Billionaire financier Jeffrey Epstein, long accused of molesting minors, was arrested on Saturday and charged with sex-trafficking offenses, according to multiple reports by U.S. mainland news houses, including The Wall Street Journal and The New York Times. This latest development is a dramatic turn of events for Mr. Epstein, who had avoided arrest for over a decade in a plea deal that was often criticized as too lenient for the alleged activities with little girls.
Mr. Epstein, 66, owns a mansion on an island in the U.S. Virgin Islands that he also owns, called Little Saint James. Charges against the financier also allege that the USVI home was part of Mr. Epstein’s sex trafficking operation. According to The Journal, he is expected to appear in federal court in Manhattan on Monday. The charges relate to alleged activity between 2002 and 2005 in New York and Florida, the publication said, citing a person with knowledge of the charges.
He is expected to be charged with one count of sex trafficking and one count of conspiracy.
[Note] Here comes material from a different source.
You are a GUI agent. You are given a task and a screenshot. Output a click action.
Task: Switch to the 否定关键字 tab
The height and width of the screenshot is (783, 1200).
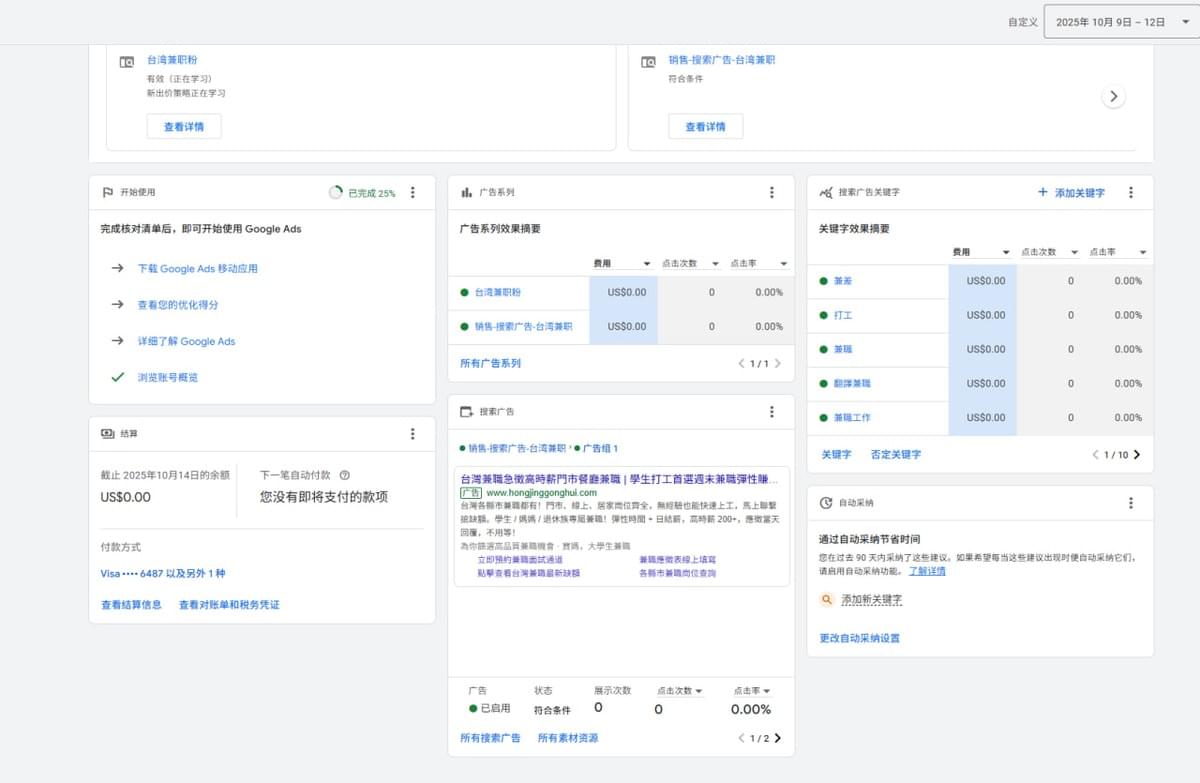(x=895, y=455)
Mr. Epstein is a former asset manager who has been friends with a number of high profile individuals, including Former President Bill Clinton, Prince Andrew, President Donald Trump, among other world leaders and influential businesspeople.
According to The Journal, within the past five months, Manhattan federal prosecutors have spoken with lawyers for women who allege Mr. Epstein and several associates recruited dozens of teenage girls for sex, keeping them for his sexual abuse at his properties and lending them out to his friends and business associates.
Lawyer David Boies, who is representing three women who allege Mr. Epstein sexually abused them, said Saturday night: “We are grateful that the prosecutors have taken this important step towards securing justice for the many victims of Jeffrey Epstein’s sex-trafficking ring.”
Last week, a federal appeals court ordered the unsealing of materials with redactions in a federal lawsuit filed in Manhattan by one of Mr. Epstein’s alleged victims against British socialite Ghislaine Maxwell, who has been accused of recruiting girls for Mr. Epstein. Ms. Maxwell has denied the allegations.
According to The Times, in the Florida investigation, authorities found that Mr. Epstein paid cash to dozens of girls, some of them as young as 14 or 15, to give him nude massages that often ended in masturbation, oral sex or, in at least one case, rape.
Some of the girls were runaways or foster children; Mr. Epstein would ask some girls to recruit others to bring to his properties. The encounters took place from 1999 to 2005, according to the investigation.
According to court records, in a 2007 interview with the F.B.I., one girl shared that at age 15 she began visiting Mr. Epstein and gave him massages — both in her underwear and then nude — for $200 each.
The investigation found that over time, the encounters became increasingly sexual. Mr. Epstein also allegedly got the girl to bring other girls who worked with her at a local strip club.